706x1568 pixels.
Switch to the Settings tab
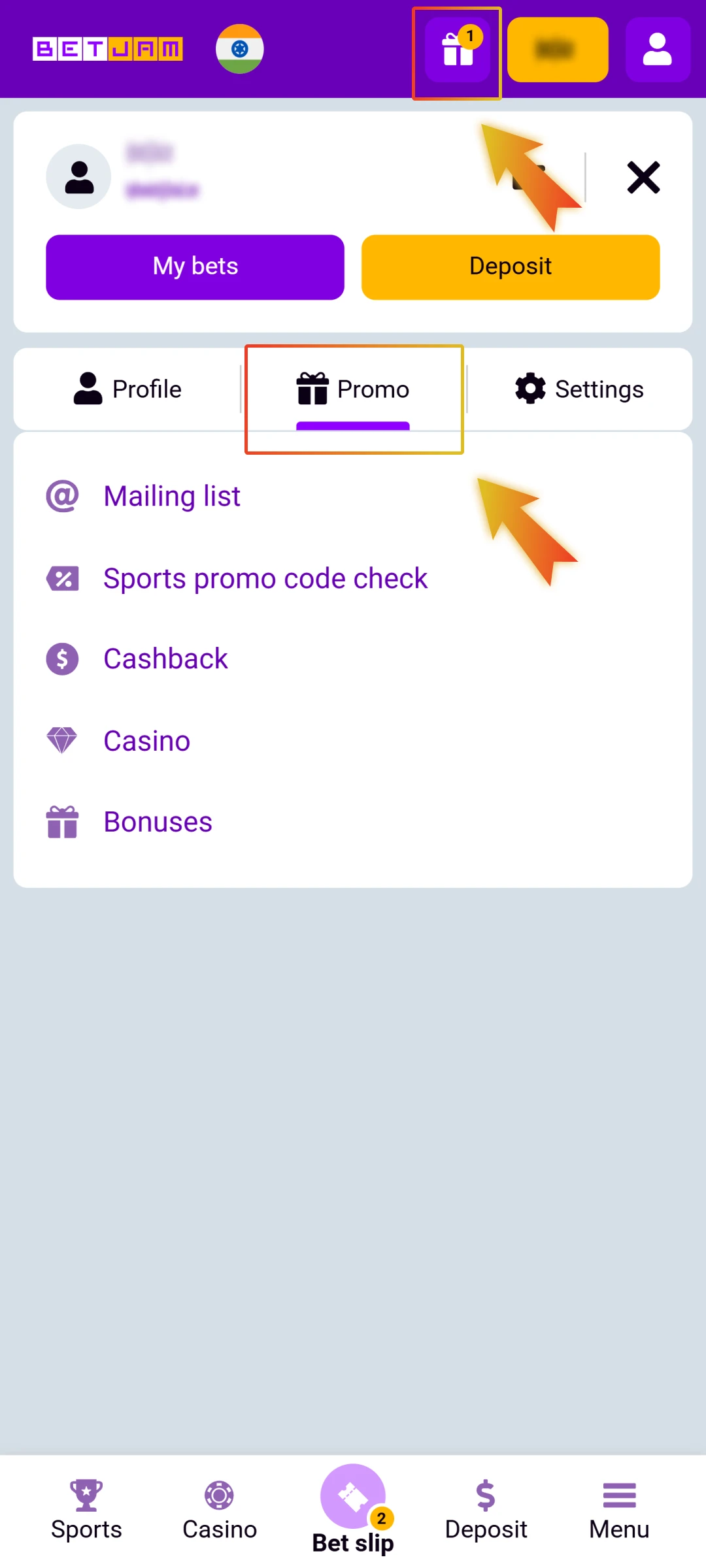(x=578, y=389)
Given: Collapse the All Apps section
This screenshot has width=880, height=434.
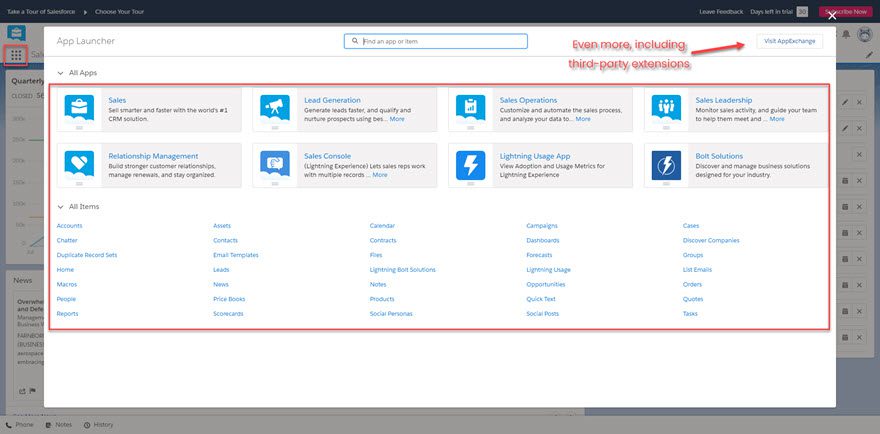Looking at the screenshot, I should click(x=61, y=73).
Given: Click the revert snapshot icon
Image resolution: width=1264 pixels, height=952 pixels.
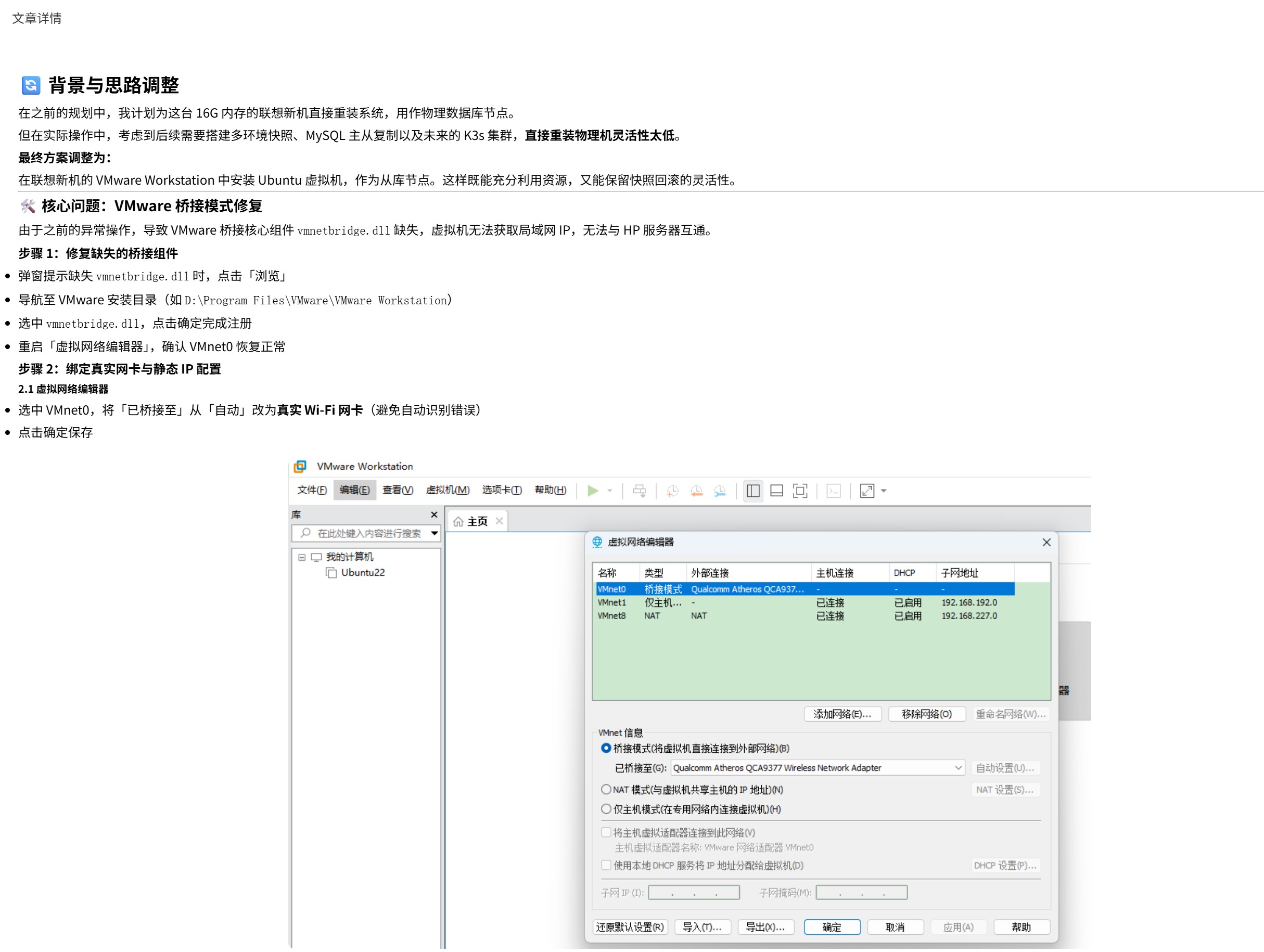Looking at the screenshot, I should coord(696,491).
-------
- _Task details_: Rename "snapshot" to "checkpoint" in the part of the records that opens with the line containing "Given: Collapse the All Apps section" and closes at the end of the records, keeping every other word as it stands. Omit the pictures from your answer.

- _Answer for this exercise_:
Given: Collapse the All Apps section
This screenshot has width=880, height=434.
Looking at the screenshot, I should click(x=61, y=73).
Given: Click the revert checkpoint icon
Image resolution: width=1264 pixels, height=952 pixels.
Looking at the screenshot, I should coord(696,491).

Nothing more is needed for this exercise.